The focus of the report was on tools that organizations can use to manage what Gartner calls “unstructured data,” and included products like HP – ControlPoint, IBM – StoredIQ, Nuix – Luminate, Symantec, and ZyLab. Of all the products and companies analyzed, only BR uses visual classification to unify the treatment of both scanned and native electronic documents. Many of the products appear to use only existing metadata to analyze only electronic files.
The Guide included these comments on BR:
“BeyondRecognition supports information governance and legacy information cleanup of scanned or native electronic documents with visual classification, document attribute extraction, and deduplication. Their products can collect and act upon metadata from virtually any system, while supporting content tagging and migration. The system can provide data for any visual dashboard the client uses or would like to use, but also supports its own visual reporting. BeyondRecognition’s visual clusters are self-forming, and so when new document types enter the workflow, operators are alerted, enabling the policies and procedures around document classification to be continuously updated.”

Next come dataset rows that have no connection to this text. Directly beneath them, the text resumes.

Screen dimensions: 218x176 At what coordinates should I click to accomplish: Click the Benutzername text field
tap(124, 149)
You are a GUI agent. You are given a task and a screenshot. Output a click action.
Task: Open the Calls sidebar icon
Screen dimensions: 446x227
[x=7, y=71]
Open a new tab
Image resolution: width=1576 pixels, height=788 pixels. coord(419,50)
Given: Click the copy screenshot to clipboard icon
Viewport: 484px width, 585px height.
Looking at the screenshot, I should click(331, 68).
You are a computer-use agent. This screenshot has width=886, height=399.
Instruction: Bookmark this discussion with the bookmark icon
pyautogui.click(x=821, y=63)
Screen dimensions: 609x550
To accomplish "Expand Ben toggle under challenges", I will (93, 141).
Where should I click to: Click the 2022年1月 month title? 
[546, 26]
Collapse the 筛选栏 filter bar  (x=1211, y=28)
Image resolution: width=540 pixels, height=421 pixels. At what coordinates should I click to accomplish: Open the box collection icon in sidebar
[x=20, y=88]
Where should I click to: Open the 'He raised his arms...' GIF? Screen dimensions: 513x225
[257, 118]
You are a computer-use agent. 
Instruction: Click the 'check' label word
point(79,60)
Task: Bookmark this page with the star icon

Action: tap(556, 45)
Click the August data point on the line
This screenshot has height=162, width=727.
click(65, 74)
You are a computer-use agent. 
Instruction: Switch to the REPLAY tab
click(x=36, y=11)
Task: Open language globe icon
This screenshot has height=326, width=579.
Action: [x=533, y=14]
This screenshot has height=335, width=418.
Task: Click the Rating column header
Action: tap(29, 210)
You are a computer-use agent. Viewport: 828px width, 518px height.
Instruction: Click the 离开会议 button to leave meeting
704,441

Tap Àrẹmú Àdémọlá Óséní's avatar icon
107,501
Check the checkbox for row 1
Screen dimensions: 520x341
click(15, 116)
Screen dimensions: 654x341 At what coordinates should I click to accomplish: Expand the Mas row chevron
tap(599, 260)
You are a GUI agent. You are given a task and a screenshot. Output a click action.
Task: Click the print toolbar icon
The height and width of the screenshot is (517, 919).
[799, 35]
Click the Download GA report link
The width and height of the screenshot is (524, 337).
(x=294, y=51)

Without the proper tool sets, scanned documents and native electronic files may indeed appear “unstructured,” but documents are actually fairly structured within clusters of visually-similar documents. In fact, by basing clustering on visual appearance, BR is able to normalize the treatment of scanned documents and native electronic files. See the Document U blog posting, “Documents ARE Structured – Just Heterogeneously.”
BeyondRecognition founder and CEO John Martin noted that, “One of the big goals in remediation efforts is to identify and remove duplicates, and BeyondRecognition is the only technology that can identify visual duplicates, i.e., documents that are visually identical, even if some of them have no associated text, or some of them are scanned images. This is all made possible by BR’s unique global glyph catalog.”